# Hi Every one, Just wanna share my Altum



## iziko22 (Nov 29, 2011)

I've 2 of them.
Getting larger every day.
the photo and movie are by time line.
enjoy


----------



## iziko22 (Nov 29, 2011)

and there is the photo and the you tube movies:










The sub



















http://www.youtube.com/watch?v=Bu64VG138iU"]http://www.youtube.com/watch?v=Bu64VG138iU


----------



## Stellaluna (May 8, 2006)

Wonderful altum! Get some more!


----------



## Fogelhund (Dec 3, 2002)

Great pics, and nice fish. Thanks for sharing.


----------



## mlancaster (Jul 24, 2009)

Hi *iziko22*,

Thank you for sharing. Nice looking altums.

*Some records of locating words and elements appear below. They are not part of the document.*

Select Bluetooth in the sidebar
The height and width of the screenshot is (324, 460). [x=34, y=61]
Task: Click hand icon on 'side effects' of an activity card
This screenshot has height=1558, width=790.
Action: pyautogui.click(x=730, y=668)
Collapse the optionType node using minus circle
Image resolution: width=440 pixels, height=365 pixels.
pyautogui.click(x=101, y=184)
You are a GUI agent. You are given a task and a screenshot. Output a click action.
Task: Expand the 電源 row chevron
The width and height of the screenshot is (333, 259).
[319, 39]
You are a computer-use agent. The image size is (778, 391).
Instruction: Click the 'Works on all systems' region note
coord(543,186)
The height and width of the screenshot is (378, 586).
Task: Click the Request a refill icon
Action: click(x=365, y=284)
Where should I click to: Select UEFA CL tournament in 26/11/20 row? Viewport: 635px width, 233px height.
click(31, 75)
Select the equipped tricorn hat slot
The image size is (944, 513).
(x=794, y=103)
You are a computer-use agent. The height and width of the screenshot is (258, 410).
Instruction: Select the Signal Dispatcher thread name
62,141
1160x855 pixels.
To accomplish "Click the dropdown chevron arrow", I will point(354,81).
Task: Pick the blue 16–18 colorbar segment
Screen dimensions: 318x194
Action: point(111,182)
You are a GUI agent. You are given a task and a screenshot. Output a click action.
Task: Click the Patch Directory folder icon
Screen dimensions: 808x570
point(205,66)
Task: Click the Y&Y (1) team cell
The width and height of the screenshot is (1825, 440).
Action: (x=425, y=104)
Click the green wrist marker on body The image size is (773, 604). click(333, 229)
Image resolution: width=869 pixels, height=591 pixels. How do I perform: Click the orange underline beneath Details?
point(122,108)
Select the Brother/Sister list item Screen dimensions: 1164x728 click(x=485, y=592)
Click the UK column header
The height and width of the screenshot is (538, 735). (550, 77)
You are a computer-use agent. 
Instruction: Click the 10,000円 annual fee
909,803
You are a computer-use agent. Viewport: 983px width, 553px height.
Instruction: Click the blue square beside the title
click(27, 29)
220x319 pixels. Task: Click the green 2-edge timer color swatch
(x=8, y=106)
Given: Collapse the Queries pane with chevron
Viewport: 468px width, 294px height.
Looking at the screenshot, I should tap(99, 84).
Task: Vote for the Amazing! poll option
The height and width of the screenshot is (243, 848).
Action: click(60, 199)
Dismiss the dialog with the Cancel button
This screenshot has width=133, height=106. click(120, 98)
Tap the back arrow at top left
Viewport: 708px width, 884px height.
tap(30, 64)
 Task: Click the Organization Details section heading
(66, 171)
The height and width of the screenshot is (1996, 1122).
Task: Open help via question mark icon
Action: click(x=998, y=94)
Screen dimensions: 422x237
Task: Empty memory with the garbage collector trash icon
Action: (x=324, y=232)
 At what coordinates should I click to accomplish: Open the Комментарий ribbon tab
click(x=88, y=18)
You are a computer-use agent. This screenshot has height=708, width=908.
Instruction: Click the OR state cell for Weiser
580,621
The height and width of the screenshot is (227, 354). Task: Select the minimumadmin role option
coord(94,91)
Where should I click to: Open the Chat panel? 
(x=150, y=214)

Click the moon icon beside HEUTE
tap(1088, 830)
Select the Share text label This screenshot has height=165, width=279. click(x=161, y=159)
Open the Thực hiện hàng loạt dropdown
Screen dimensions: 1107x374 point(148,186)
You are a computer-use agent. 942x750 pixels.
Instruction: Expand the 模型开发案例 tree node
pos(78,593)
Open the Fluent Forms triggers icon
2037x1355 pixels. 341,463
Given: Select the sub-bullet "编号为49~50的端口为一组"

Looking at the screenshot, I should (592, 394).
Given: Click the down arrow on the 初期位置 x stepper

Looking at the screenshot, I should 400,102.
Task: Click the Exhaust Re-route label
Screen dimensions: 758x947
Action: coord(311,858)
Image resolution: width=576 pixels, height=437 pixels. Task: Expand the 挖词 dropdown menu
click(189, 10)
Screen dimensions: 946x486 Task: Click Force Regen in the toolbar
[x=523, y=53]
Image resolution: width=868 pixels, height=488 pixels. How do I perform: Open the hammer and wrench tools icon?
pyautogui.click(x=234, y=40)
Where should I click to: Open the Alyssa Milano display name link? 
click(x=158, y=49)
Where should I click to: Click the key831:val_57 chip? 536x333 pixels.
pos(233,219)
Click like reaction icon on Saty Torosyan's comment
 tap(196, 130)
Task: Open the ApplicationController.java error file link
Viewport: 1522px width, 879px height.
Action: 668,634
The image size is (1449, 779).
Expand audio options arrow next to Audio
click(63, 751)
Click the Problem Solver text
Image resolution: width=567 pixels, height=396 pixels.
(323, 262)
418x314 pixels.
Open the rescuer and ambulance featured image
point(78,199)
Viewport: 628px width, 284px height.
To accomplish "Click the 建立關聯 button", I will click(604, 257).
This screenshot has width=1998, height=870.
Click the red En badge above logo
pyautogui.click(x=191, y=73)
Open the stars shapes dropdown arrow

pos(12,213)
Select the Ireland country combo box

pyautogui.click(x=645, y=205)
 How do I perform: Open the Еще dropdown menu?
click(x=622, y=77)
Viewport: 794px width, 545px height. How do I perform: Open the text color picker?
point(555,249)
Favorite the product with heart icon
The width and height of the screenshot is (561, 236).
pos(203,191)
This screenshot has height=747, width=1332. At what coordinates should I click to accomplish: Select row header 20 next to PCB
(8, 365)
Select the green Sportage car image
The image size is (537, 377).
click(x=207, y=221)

What size tank are they in and what other fish are in there? I noticed some cardinal tetras in there; do the altums pick at them?

Thanks,
Matt


----------



## iziko22 (Nov 29, 2011)

Thank you guys!

Matt - There is small gtoup in L - XL size that grow up from size S-M in the tank.
The Altum don't look at them!
The tank is ~230l.
The altum are 17cm high (including the long sword) and 12-13cm length (not including the tails at fins) the sub. is 13-15cm high (including the long sword) and 10cm length (not including the tails at fins).

The other fish:

4 young-adult altispinosa Bolivian Ram.
4 young Geophagus sp Tapajos - Orange Head.
2 breeding (never seen any fry - but they are female and male) pair discus 12-17 cm - hoping to replace them soon in wild type.
13-14 tetra cardinal.
2 young Ancistrus SP. long fin
1 young Ancistrus SP. long fin albino
1 small L144
1 small L 144 lonf fins.

going to try foun another 4-5 young Altum to add.

There was L14 10cm that sold recently.

I have more videos of the tank (not regarding to the Altums) on my YouTube.

If you any more data let me know :thumb:


----------



## PaulineMi (Apr 3, 2008)

Beautiful!


----------



## MonteSS (Dec 8, 2008)

Very nice Altum and tank.

Tank is way too small for what you have now. I would not add anymore.

I dont know the dimensions, but it is about 60 US gallons

....Bill


----------



## mlancaster (Jul 24, 2009)

Hi *iziko22*,

I looked at the videos and your tank looks amazing. You have great pieces of driftwood.

Thanks,
Matt


----------



## iziko22 (Nov 29, 2011)

Hi Bill I'm raising chiclids and other fishes for number of years.
I come to know that the exprience and "knowing" your fish are one the more importent rule.

I belive that expirence owners can band some rules.
I done it a few times but I don't recommend to any one.

Thank you for the head's up :thumb:

Matt - Thank you I have some new plant on the right side and some cave for the Ancistrus that need to be arrived in the few days.

I also come to know that on of my BR male is uniqe. he has long fin and his dorsal front fin is metalic green and not black. his other friends are look like normal young BR (all came from the sam LFS at the same time).

I will add some more videos and try to take more pics.

Thank you guys :thumb:

P.S

Sorry about my English is too late for me here in Israel :zz:


----------



## smitty (May 7, 2004)

They look great.


----------



## iziko22 (Nov 29, 2011)

smitty said:


> They look great.


Thank you!

I'll try to take some pic today of the othet fish in the tank :thumb:


----------



## iziko22 (Nov 29, 2011)

here is some new pic taken moment ago with my Iphone.
(still need some plants on the left side over there :-?

I will add a new video later today.

Enjoy!


----------



## iziko22 (Nov 29, 2011)

there is the clip I promised


----------



## TrashmanNYC (Dec 10, 2007)

Awesome. I'm setting up an SA tank in my sons playroom and want to do some Angels and Rams.


----------



## BelieveInBlue (Jul 17, 2011)

TrashmanNYC said:


> Awesome. I'm setting up an SA tank in my sons playroom and want to do some Angels and Rams.


Keep in mind that P. altum are not your average angelfish; what you'd normally find are P. scalare, which are a lot more common, and adapt much better to captivity. Altums have a reputation of being finicky and delicate, especially when newly acquired.


----------